There's a lot more swearing around than there used to be. It's in films and on TV. Musicians swear. People even swear at work. I did a temporary job in an all-female office last year, and my boss was f-ing this and f-ing that the whole day long. But even though we're surrounded by it on a daily basis, most of us know there are rules to follow. We know exactly when to keep our mouths zipped.

"Sometimes I hear my son when he's in his room with his friends," says one mum I know, "and I'm shocked at the language they use. But they never swear when they think I can hear. So I just ignore it."

The rules go something like this.

You don't swear in front of anyone who's in a position of authority (your boss, a police officer), in case they get cross and punish you (fire you, arrest you).

You don't swear if you're with someone who you don't know very well (in case they're offended by it).

And you probably don't swear in front of someone who's elderly unless you know they're going to find it funny.

So swearing is complicated. It can be a way of joking around with your mates. But in different company it can be read as aggressive and showing a lack of respect.

In some families, where everyone is swearing all the time, it might not mean very much if a teenager swears at his mum. In other families it would be deeply shocking. So this is probably the first thing to work out. If you're upset and angry, does your son know how he makes you feel? Is he trying to hurt you? Or is he blissfully unaware of the effect his swearing has on you?

According to the brilliant book Blame My Brain (Walker Books, £5.99) by Nicola Morgan. during the teenage years the frontal cortex - the part of the brain that has most to do with thinking, reasoning, logic and decision-making - goes through massive changes. It doesn't settle down again until about the age of 17.

During these crucial years, teenagers might be relying more on the amygdala, the part of the brain that's linked to gut reaction and raw emotion. So swearing - which is emotional, very impulsive behaviour - may just be the result of a brain that's still a work in process.

But knowing this doesn't necessarily make you feel any better when your 15-year-old son tells you to f-off.

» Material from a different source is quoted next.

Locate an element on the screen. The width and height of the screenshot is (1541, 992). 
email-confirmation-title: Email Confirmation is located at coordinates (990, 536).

A friend of mine with teenage boys once said that she didn't feel it was OK for any of her sons to make her feel uncomfortable in her own house. Personally, I think that's a good rule to follow. While it's sometimes better, if you're the parent of a teenager, to say nothing and let it all wash over you, at other times it's important to clear the air.

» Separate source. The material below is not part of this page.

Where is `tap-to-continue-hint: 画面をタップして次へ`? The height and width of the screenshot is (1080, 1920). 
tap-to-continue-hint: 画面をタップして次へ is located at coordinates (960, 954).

So if you're really uncomfortable with your 15-year-old son swearing at you, what should you do?

Dr Rachel Andrew, a clinical psychologist who specialises in children and families, says: "The first thing is to take a step back, and think about why your son is responding like this. Is it just that he doesn't want to do the thing you've asked him to do? It could be that he feels you're on his back all the time.

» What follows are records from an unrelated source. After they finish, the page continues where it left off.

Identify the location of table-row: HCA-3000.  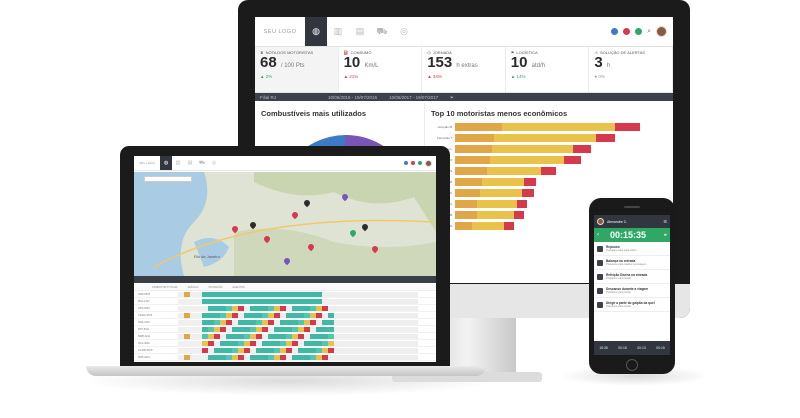
(285, 344).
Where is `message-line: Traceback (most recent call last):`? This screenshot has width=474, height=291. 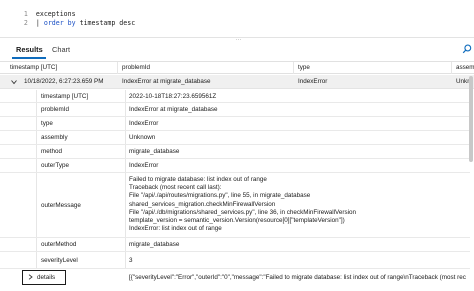
message-line: Traceback (most recent call last): is located at coordinates (176, 188).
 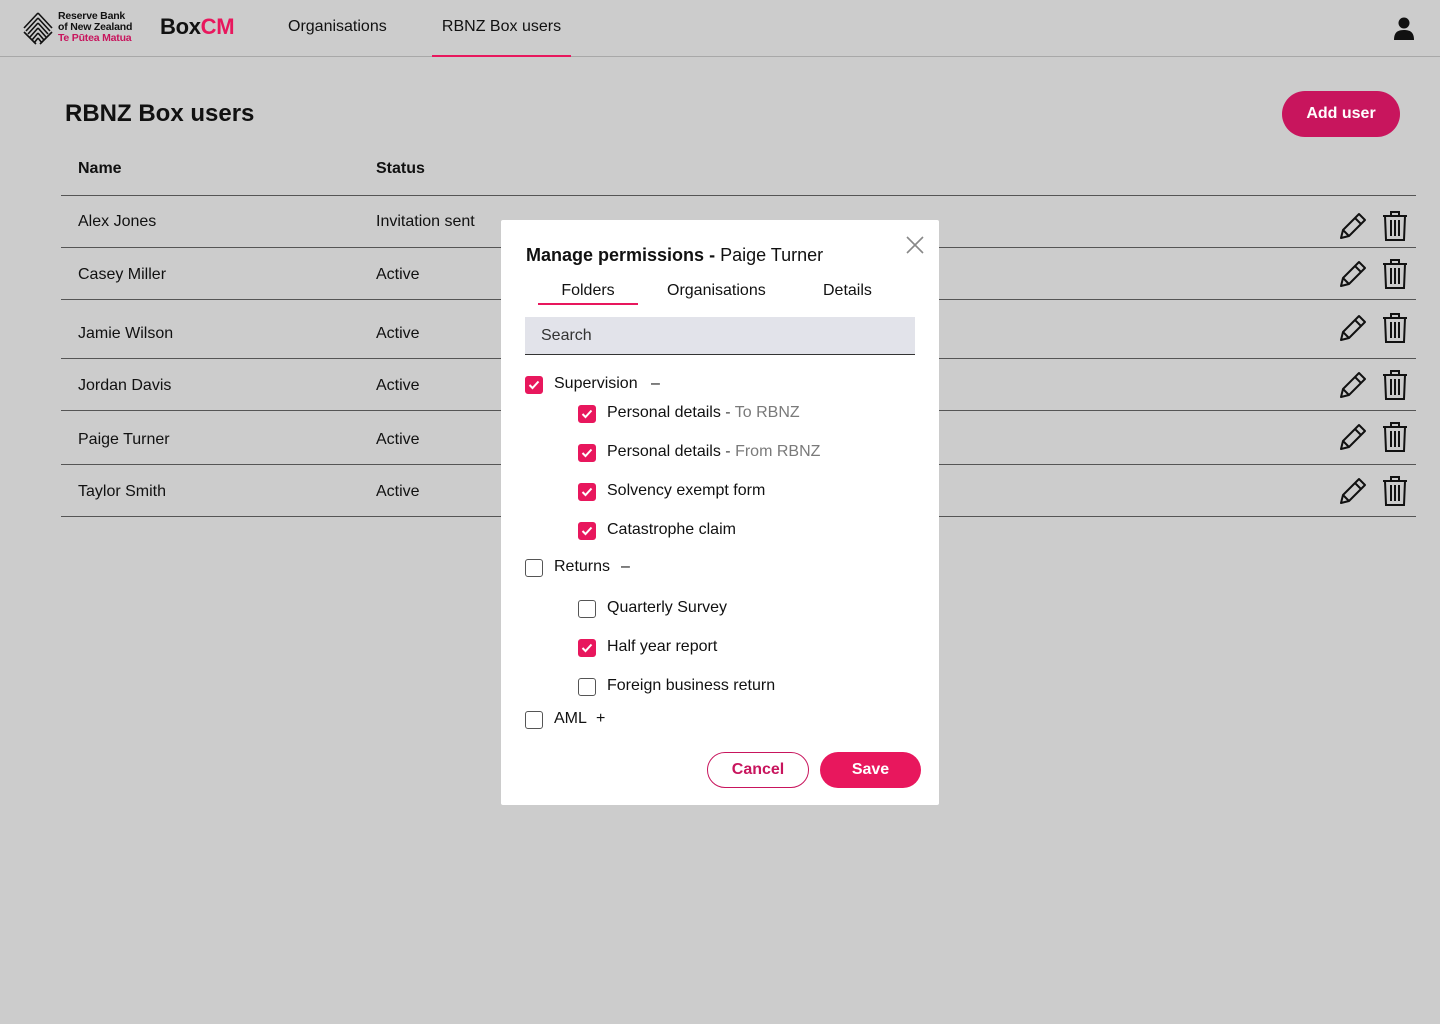 What do you see at coordinates (95, 38) in the screenshot?
I see `logo-line-3: Te Pūtea Matua` at bounding box center [95, 38].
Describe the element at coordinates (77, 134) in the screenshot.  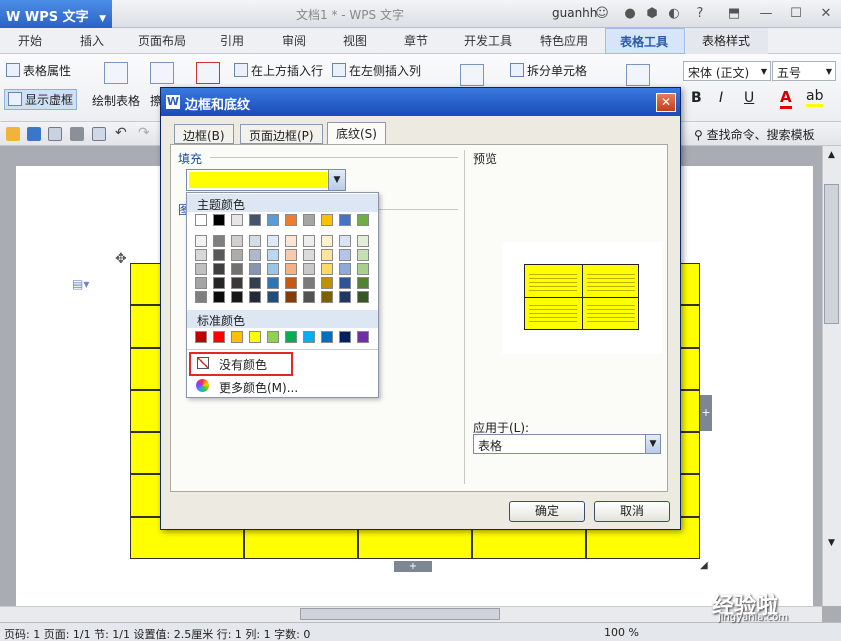
I see `print-icon` at that location.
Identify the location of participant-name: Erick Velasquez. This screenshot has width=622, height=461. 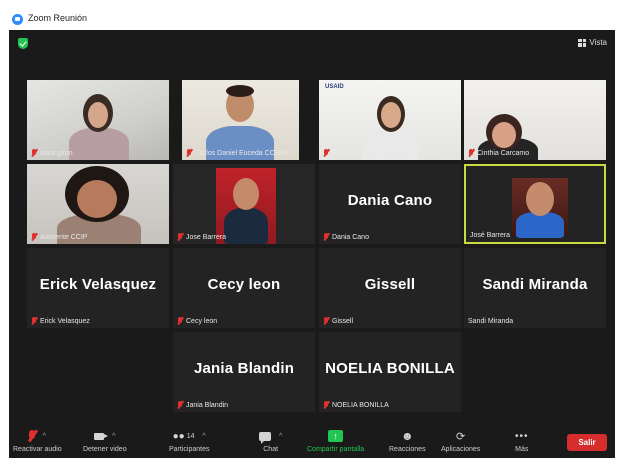
(65, 321).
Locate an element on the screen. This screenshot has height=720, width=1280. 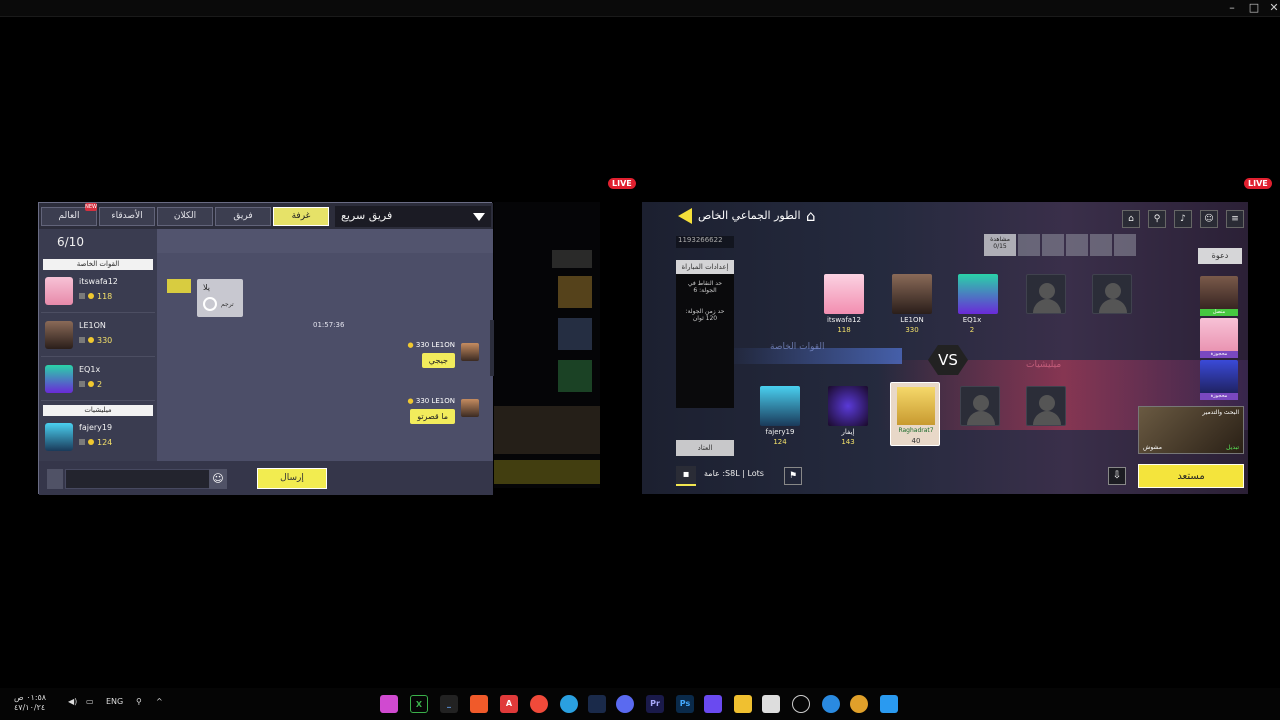
chevron-up-icon: ^ is located at coordinates (160, 702).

"But sometimes something that seems quite straightforward on the surface could be more complicated underneath. Is he looking for a certain reaction? Is there something else that's making him really angry with you?

"It's possible, if you're not reacting really strongly when he swears at you, that he's not aware of the effect it's having on you. But it's also possible that he knows precisely what he's doing. So maybe I'd say to him, 'I find this really upsetting. What's it about? Is it the things I'm asking you to do? Or are there other things going on?' It may go nowhere, but at least it gives you an opportunity to talk.

"Your partner's response is interesting. By being really laid-back, he's forcing you to be the disciplinarian. Maybe you should talk to your partner and try to find some middle ground. If your partner took on some of the role of disciplining your son, you might feel much less isolated."

Teenage swearing is relatively common. But what matters is the way it makes you feel. If your 15-year-old son is communicating in a way that upsets you, it's probably time for all of you in the family to start talking about it.